Semuel melanjutkaan, ketiga pihak tersebut dikenakan sanksi berdasarkan Undang-Undang Nomor 19 Tahun 2016 Pasal 26 Tentang Informasi dan Transaksi Elektronik. Menurutnya, jika ada pihak yang merasa dirugikan bisa mengajukan gugatan perdata. Untuk itu, penyelenggara layanan internet harus menjaga data yang mereka kendalikan.

(Baca: Isu Peretasan Bukalapak dan Pentingnya UU Perlindungan Data Pribadi)

Terkait progres Undang-Undang Perlindungan Data Pribadi, peraturan tersebut dalam proses pembahasan. Ia mengatakan masih ada beberapa poin yang harus diperbaiki, dan Kominfo melibatkan beberapa pihak selaku pemangku kebijakan dalam pembahasannya. Mereka di antaranya kepolisian, kejaksaan, dan Sekertariat Negara. Ada juga Otoritas Jasa Keuangan  dan Bank Indonesia.

“Belum tahu kapan (dirilis), tapi kita harapkan sebelum pemilu,” ujar Semuel. Ia melanjutkan, beberapa poin terkait pelanggaran masih perlu diperbaiki. Seperti mengenai kriminal, perdata, serta kombinasi keduanya hingga terkait sanksi-sanksinya.

Sementara itu, pihak Bukalapak mengakui adanya peretasan di platform mereka melalui siaran pers. Co-Founder dan Presiden Bukalapak Fajrin Rasyid mengatakan data yang diambil oleh peretas merupakan data-data lama dua tahun lalu. “Mungkin sudah tidak relevan lagi,” ujarnya saat ditemui di Senayan, Jakarta, Rabu (20/3).

(Baca: Bukalapak Bantah Peretasan, Sarankan 2 Langkah Pengaman Tambahan)

Menurut Fajrin, jumlah data yang diretas memang cukup banyak. Peretasan tersebut juga terjadi di beberapa perusahaan lain di luar negeri. Untuk itu, pihaknya akan terus melakukan keamanan data platform-nya, ada maupun tidak ada peristiwa peretasan tersebut.

Dia juga mendorong semua pihak, termasuk penggunanya, agar menggunakan platform digital secara cerdas. “Karena terkadang mereka juga bisa terkena phising,” ujarnya.
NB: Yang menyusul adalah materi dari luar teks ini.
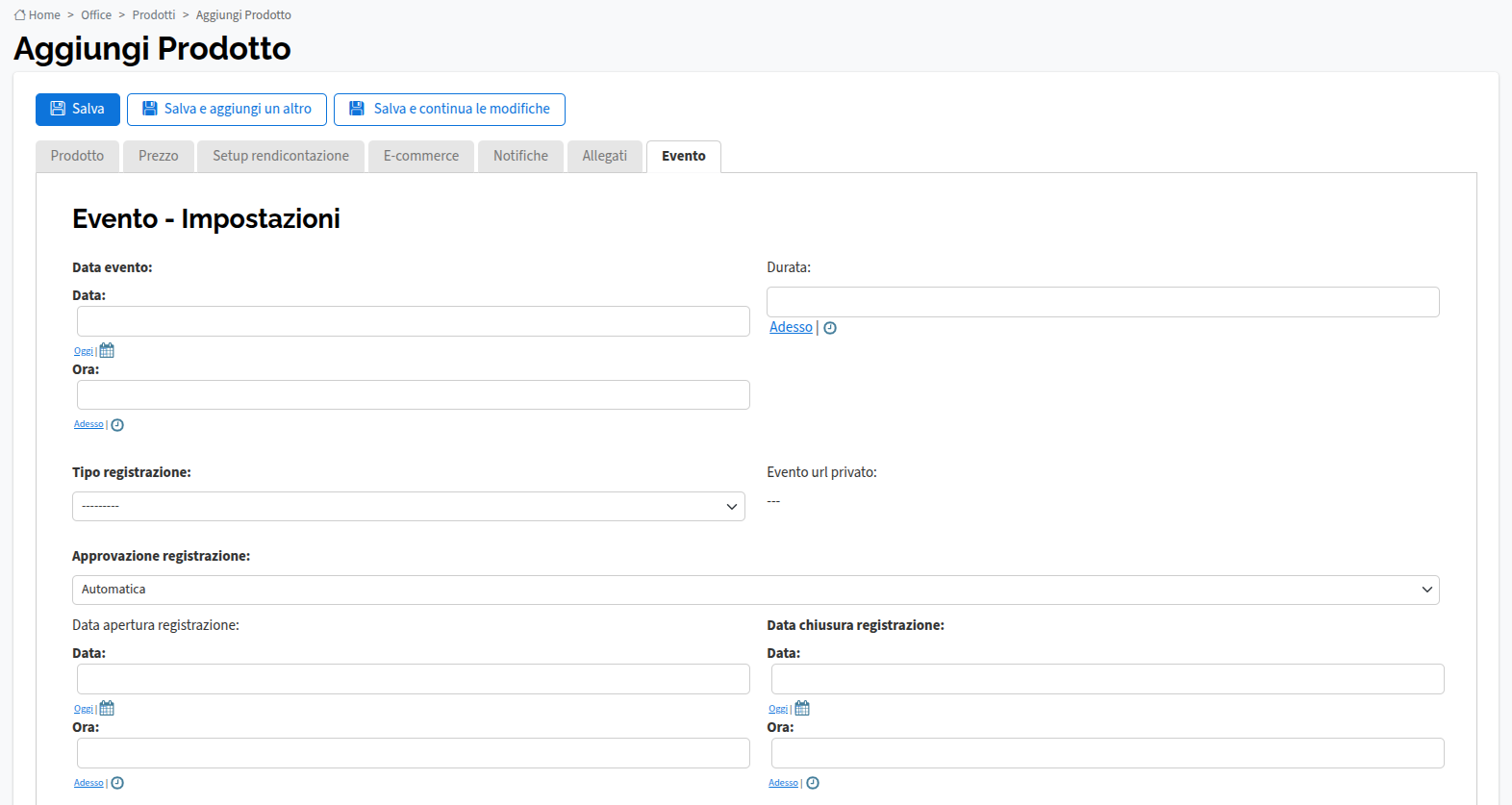Open clock picker for chiusura registrazione time
Viewport: 1512px width, 805px height.
813,783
Phising yakni suatu metode penipuan dengan mengelabui target untuk mencuri akunnya. Istilah ini berasal dari kata fishing, yaitu “memancing” korban agar terperangkap dijebakannya.

Sebagaimana diketahui, peretas asal Pakistan dengan nama samaran Gnosticplayers mengatakan telah mencuri data sebanyak 26 juta akun pengguna dari enam situs internet. Dari jumlah itu, sebanyak 13 juta akun disebut berasal dari Bukalapak dan 1,12 juta dari YouthManual.